The curse and blessing of this social media-dominated era is that, no matter what you believe, supporting arguments by pretty credible sources are just a Google search away from you. Keep googling about “AI” or “job losses” and you’ll find no shortage of reasonable and strong forecasts by futurologists depicting rosy and doomsday scenarios with equal confidence.

One way to make sense of all this contradictory information is to interpret them using author Philip E. Tetlock‘s skeptical view claiming that the average expert is roughly as accurate in predicting the future as a dart-throwing chimpanzee, as discussed in his book, Superforecasting: The Art and Science of Predication. This is not to dismiss the intelligence or honesty of any of those forecasters; all of the ones cited above are reasonable, intelligent, and successful thinkers and doers. But considering the level of disagreement between their predictions, they can’t all be right on this theme—unless a comic-book style crisis on infinite earths is about to become a reality.

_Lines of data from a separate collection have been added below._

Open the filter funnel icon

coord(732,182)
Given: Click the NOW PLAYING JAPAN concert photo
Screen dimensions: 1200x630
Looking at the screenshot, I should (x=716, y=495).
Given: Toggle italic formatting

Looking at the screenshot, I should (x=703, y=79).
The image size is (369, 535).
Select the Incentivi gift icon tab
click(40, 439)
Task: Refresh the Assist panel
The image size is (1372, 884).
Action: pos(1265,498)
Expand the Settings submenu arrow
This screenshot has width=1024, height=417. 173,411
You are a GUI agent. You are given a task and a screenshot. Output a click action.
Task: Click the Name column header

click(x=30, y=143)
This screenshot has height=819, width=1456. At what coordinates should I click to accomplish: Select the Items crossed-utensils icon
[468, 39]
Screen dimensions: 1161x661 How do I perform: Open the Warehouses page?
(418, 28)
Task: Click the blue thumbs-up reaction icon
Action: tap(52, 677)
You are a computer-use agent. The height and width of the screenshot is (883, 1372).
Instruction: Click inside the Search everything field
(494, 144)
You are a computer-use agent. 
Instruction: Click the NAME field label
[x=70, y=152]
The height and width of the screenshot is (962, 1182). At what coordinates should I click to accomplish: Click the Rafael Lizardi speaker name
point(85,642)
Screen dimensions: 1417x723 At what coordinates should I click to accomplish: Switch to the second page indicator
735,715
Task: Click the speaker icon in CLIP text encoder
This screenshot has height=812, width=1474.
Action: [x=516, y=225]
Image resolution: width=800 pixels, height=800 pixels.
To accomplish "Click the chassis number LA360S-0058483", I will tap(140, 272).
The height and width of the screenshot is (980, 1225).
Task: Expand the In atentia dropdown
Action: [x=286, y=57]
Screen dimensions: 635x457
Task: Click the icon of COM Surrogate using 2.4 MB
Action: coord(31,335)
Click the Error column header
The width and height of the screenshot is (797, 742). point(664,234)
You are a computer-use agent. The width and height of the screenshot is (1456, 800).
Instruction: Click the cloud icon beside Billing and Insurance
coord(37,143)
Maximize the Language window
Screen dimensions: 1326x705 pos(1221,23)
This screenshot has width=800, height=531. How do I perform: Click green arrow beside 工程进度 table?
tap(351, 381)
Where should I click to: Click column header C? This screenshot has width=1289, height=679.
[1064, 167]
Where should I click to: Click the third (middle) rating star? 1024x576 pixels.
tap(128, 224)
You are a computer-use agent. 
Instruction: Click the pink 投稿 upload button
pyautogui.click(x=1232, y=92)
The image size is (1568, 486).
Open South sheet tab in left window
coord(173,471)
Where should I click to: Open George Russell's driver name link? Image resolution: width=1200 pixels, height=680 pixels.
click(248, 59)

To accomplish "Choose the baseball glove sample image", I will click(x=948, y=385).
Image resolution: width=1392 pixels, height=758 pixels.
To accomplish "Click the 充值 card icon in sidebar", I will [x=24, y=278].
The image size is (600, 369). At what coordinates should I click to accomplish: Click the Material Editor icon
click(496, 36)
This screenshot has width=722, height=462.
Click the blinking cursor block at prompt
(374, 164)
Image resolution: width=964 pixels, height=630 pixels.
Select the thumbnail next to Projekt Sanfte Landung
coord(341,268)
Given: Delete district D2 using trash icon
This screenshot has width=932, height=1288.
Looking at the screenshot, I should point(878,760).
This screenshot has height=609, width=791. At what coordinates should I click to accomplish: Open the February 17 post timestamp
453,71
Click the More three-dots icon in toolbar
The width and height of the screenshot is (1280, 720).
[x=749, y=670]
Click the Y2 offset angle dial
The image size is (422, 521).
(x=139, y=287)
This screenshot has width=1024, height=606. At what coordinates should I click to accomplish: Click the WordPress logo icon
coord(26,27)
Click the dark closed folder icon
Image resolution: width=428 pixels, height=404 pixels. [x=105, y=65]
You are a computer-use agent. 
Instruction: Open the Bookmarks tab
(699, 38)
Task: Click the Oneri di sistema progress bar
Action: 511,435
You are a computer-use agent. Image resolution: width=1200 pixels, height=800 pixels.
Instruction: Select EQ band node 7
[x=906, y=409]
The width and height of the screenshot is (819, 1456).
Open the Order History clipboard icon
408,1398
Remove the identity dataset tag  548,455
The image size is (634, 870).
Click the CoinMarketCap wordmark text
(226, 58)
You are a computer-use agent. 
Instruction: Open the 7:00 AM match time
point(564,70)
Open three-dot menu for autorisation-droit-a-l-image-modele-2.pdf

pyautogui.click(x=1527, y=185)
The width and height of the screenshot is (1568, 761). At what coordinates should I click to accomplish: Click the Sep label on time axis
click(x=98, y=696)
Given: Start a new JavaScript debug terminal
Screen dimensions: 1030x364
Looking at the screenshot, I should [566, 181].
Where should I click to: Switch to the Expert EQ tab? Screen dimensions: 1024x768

Since it’s not possible to rely on experts in this case, the wise call is to be prepared and hedge our bets by making personal decisions that will help us regardless of what the future has in store. We may or may not lose our jobs several times over the next few years, but we should make peace with the fact that it’s one possible outcome of what we are observing today.

From now on, the transitions like the ones from gatherer to farmer to urban-dweller to global citizen won’t take generations to materialize. They will happen several times during a lifetime, and adapting ourselves to an always-learning, always-adapting mindset will be crucial for our survival. In fact, AI may play an important role as a prosthetic amplification of our learning ability in this brave and new world. Some say that you can’t teach an old dog new tricks, but nobody said anything about a dog powered by AI.